Il arrive en Italie, d’où il rejoint des cousins, en avril. Il habite des fois à Angers, des fois à Nantes, et essaie de trouver du boulot comme vendeur ou manutentionnaire sur les marchés.

Il est arrêté une première fois, à son arrivée en France : on lui fait signer un papier lui enjoignant de quitter la France dans un délais d’un mois. Il ne lit pas le français et personne ne lui explique ce qui est écrit dessus.
En novembre dernier il est arrêté à nouveau : expulsable, il est placé au centre de rétention de Saint-Jacques-de-la-Lande (Rennes). Devant le juge des libertés, il explique qu’il souhaite repartir librement en Tunisie, sans contrainte policière. Le juge décide de le maintenir en rétention tout de même.

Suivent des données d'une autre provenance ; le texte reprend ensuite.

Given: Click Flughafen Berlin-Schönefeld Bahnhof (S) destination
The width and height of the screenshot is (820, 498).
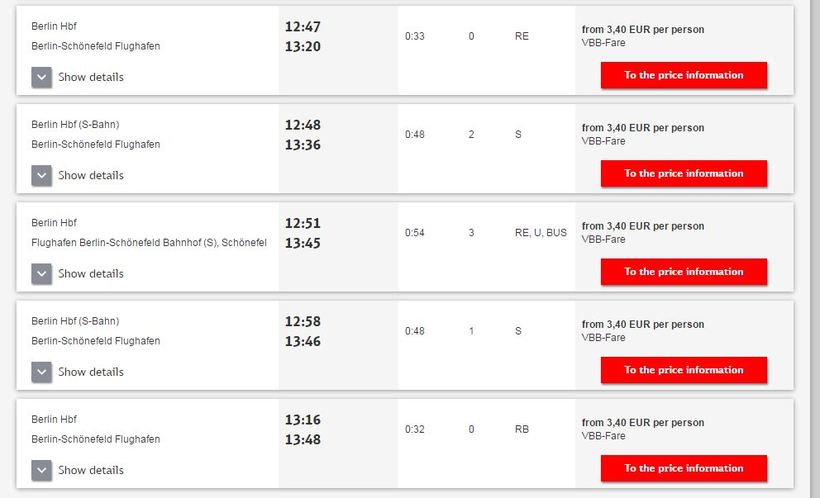Looking at the screenshot, I should pos(148,243).
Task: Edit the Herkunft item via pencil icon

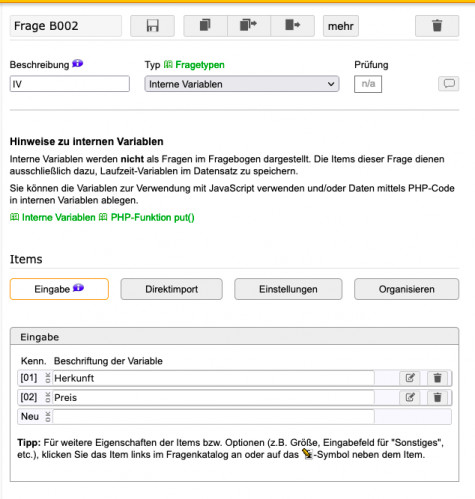Action: click(410, 378)
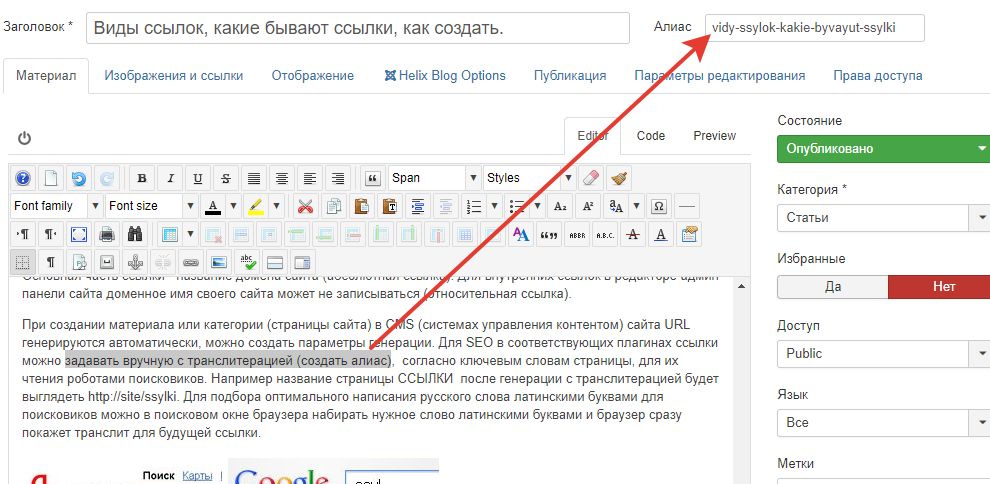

La préfecture obtient le laissez-passer tunisien (permettant l’expulsion) le 19 décembre. Lundi 26, un de ses amis au CRA tente de se pendre : il intervient, le décroche, est éclaboussé par le sang. Choqué, et alors que cet évènement rapelle de douloureux souvenirs, il se tape la main contre un mur, est blessé. Il va se confier à l’intervenante Cimade (associative) du centre, qui tente tant bien que mal de le réconforter en lui expliquant qu’il devrait sortir le lendemain, qui sera son 45ème et dernier jour de rétention. Quelques minutes plus tard, les policiers lui annoncent qu’il sera embarqué le lendemain à destination de Tunis.

Il fait examiner sa main : « à surveiller pendant 7 jours », note le médecin.
Le lendemain, quand les policiers viennent le chercher, il demande à voir un médecin avant d’être embarqué. Les policiers considèrent qu’il s’agit là d’un refus. Il est placé en garde à vue pour refus d’embarquement (oui, c’est un délit).

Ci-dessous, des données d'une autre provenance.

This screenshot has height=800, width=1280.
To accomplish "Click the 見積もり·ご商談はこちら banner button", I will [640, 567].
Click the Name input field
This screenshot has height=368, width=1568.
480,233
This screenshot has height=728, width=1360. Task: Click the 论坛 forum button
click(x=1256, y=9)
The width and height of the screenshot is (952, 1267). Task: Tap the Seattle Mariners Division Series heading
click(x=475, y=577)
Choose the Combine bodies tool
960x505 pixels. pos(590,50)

Aujourd’hui, il passe devant le tribunal (comparution immédiate) pour refus d’embarquement. Le président lit les procès-verbaux et lui pose des questions sur un ton oscillant entre l’agressivité et le mépris (« Mais vous saviez bien que vous deviez partir, M. Yacine »). Le procureur insiste sur l’attitude trouble de M. Yacine qui a menti plusieurs fois sur son identité, remarque qu’une douleur à la main n’empêche pas l’expulsion et note qu’en revanche, refuser une expulsion est un comportement très grave : au-delà du trouble manifeste à notre ordre légal que cet acte représente, il représente de l’argent gaspillé pour l’état français. Il requiert 6 mois de prison ferme. Son avocate précise différent éléments concernant le récit des évènements, et note que la préfecture joue la montre : après avoir attendu un délais déraisonnable pour organiser son expulsion, elle tente de le maintenir sous contrainte en l’emprisonnant et ainsi allonger le délai. Elle demande la relaxe.

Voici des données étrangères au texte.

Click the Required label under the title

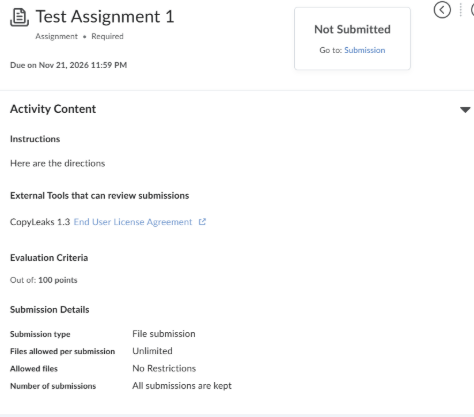click(107, 36)
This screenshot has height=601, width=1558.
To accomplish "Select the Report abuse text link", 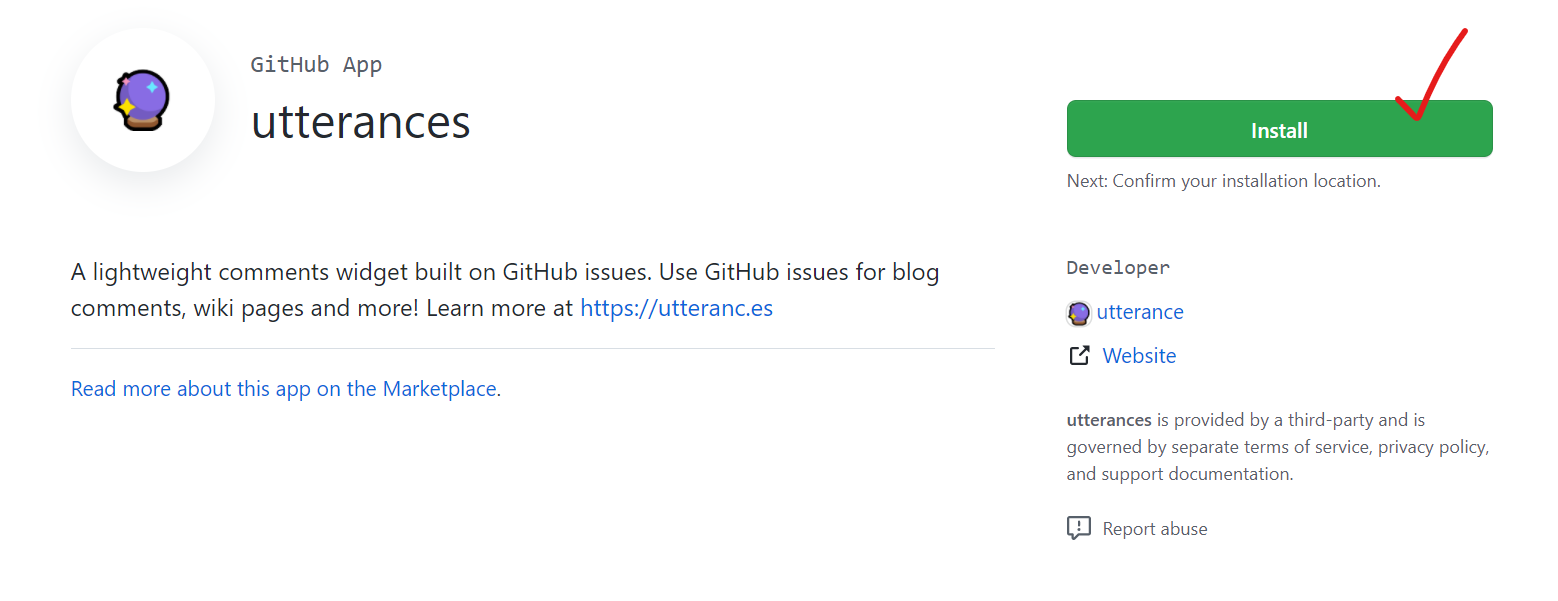I will coord(1155,529).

Verdict : 1 mois de prison ferme (avec mandat de dépôt, donc il part en prison dès ce soir).

On remarque que les peines concernant les retenus sont sans commune mesure avec les peines prononcées pour des personnes ayant leurs papiers. Une personne ayant un casier vierge n’est jamais condamnée à de la prison ferme (sauf faits très graves, évidemment).